Living with her grandfather in Whitesburg, Kentucky, Chloe is alone, with no one but her trusty companion Sandy, a dog she’s had since she was a toddler.
“There was water as far as I could see,” he told CNN. “I had a full-blown panic attack.”
But she was determined to get out safely and take her dog with her.
Chloe’s grandparents were separated from their granddaughter in a house a few feet away. They shouted at her and urged Chloe to stay inside until help arrived. But with little cell service and the 911 center, perhaps overwhelmed, not answering her calls, Chloe said she realized she had to get out to survive.
“My next thought was that we should swim to my uncle’s house,” where his family had taken refuge, he said. “I put Sandy in the water for a while to see if she could swim. But she couldn’t, so I picked her up and went in and waded through waist-deep water to try to find something she could float on. .”
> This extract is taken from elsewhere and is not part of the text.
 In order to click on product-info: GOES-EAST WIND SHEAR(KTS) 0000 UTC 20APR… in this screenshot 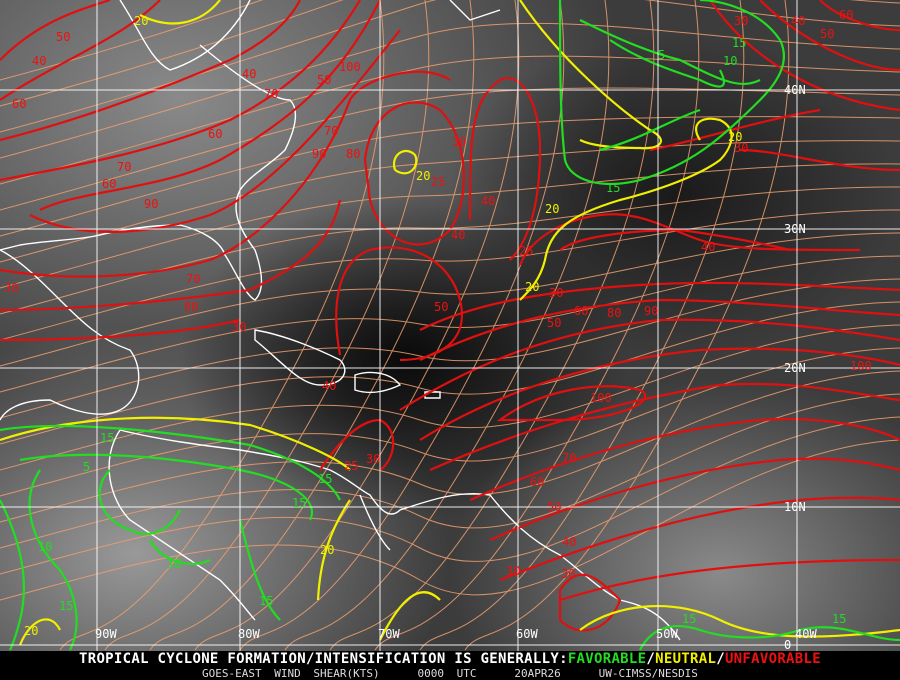, I will do `click(450, 674)`.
After checking out other furniture, Chloe placed her dog in a plastic drawer from her closet to dry — then placed the drawer on a sofa cushion to keep her afloat.
“I finally had a plan that I believed might work,” he said. “I knew the dangers of trying to swim in deep and moving water, but I felt I had no choice.”
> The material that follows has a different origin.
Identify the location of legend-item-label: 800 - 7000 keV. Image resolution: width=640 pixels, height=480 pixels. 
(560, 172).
She swam through the cold water, pushing Sandy’s cushion in front of her, until she reached the flimsy roof of a nearby storage building; The only part of the structure not yet submerged.
There, the two sat for more than five hours before Chloe’s cousin rescued Dean and his dog with the help of a kayak. Nearby, Chloe’s family took shelter on the second floor of her uncle’s house and spoke to her after noticing her waiting for help.
When the teenager returned to her grandmother’s house, she was overcome with “relief that Sandy and I had survived the flood.”
“My heart goes out to all the others who have lost and suffered more than I did in this terrible disaster,” Chloe added.
In a Facebook post after the rescue, the teenager’s father, Terry Adams, called his daughter a “hero.”
“Today we lost everything,” he wrote. “All but the most important.”